If association were determined by reproduction and immobility alone, it would exhibit areas dissimilar in the mass of individuals, as well as areas dissimilar in the kinds of individuals. Some areas would be occupied by plants of a single species, others by plants of several or many species. This tendency of association to show differences is, however, greatly emphasized by the fact that vegetation is fundamentally attached to and dependent upon a surface that exhibits the most extreme physical differences. For this reason, new differences in association appear, due not only to the morphological differentiation of vegetation forms, but also to the changes in the degree and manner of association produced directly by the different habitats. Association might then be defined as a grouping together of plant individuals, of parents and progeny, which is initiated by reproduction and immobility, and determined by environment. It is a resultant of differences and similarities. In consequence, association in its largest expression, vegetation, is essentially heterogeneous, while in those areas which possess physical or biological definiteness, habitats and vegetation centers, it is relatively homogeneous. This fundamental peculiarity has given us the concept of the formation, an area of vegetation, or a particular association, which is homogeneous within itself, and at the same time essentially different from contiguous areas, though falling into a phylogenetic series with some and a biological series with others. From its nature, the plant formation is to be considered the logical unit of vegetation, though it is not, of course, the simplest example of association.

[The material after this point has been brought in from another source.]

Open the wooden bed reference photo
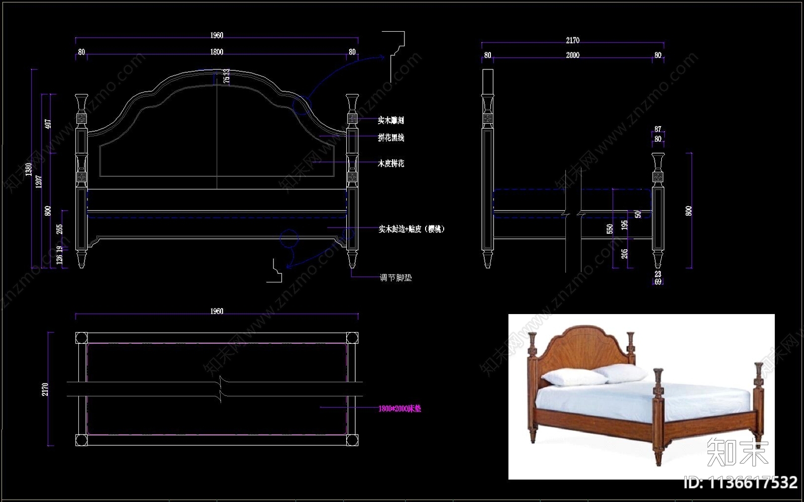click(x=641, y=396)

252. Aggregation. As indicated under the causes of association, the process by which groups of individuals are formed depends entirely upon reproduction and migration. In short, aggregation is merely a corollary of movement. The simplest example of this process occurs in forms like Gloeocapsa, Tetraspora, and others, where the plants resulting from fission are held together by means of a sheath. Though called a colony, such a group of individuals is a family in the ordinary sense. Practically the same grouping results in the case of terrestrial plants, especially spermatophytes, when the seeds of a plant mature and fall to the ground about it. The relation in both instances is essentially that of parent and offspring, although the parent soon disappears in the case of annuals, while among the algae its existence is regularly terminated by fission. The size and the density of the family group are determined by the number of seeds produced, and by their mobility. These are further affected by the height and branching of the plant, and by the position of the seeds upon it. The disseminules of immobile species fall directly beneath the parent, and the resulting group is both uniform and definite. A similar arrangement is caused likewise by offshoots. An increase in mobility brings about a decrease of aggregation, since the disseminules are carried away from the parent plant. Perfectly mobile forms rarely produce family groups for this reason. It is evident, however, that mobile perennials sometimes arrange themselves in similar fashion in consequence of propagation by underground parts. Consequently, it is possible to state the law of single aggregation, viz., that immobility promotes the grouping of parent and offspring, and mobility hinders it.
If all species were immobile, the family group would be characteristic of vegetation. Since the great majority are more or less mobile, aggregates of this sort are the exception rather than the rule. Mobility not only decreases the number of offspring in the family group, but it also spreads disseminules broadcast to enter dissimilar groups. It leads directly to mixed aggregation, by which individuals of one or more species invade the family group. Once established, the newcomers tend also to produce simple groups, thus causing an arrangement corresponding essentially to a community. Such collections of family groups are extremely variable in size and definition. This arises in part from the nature of simple aggregation, and in part from the varying mobility of different species. Mobility alone often produces similar communities by bringing together the disseminules of different plants, each of which then becomes the center of a mixed group. In the case of permobile species, several disseminules of each may be brought together. The resulting area, though larger, is practically the same. At present, it is difficult to formulate the law for this method of grouping. It may be stated provisionally as follows: mixed aggregation is the direct result of mobility, and the greater the mobility the more heterogeneous the mixture.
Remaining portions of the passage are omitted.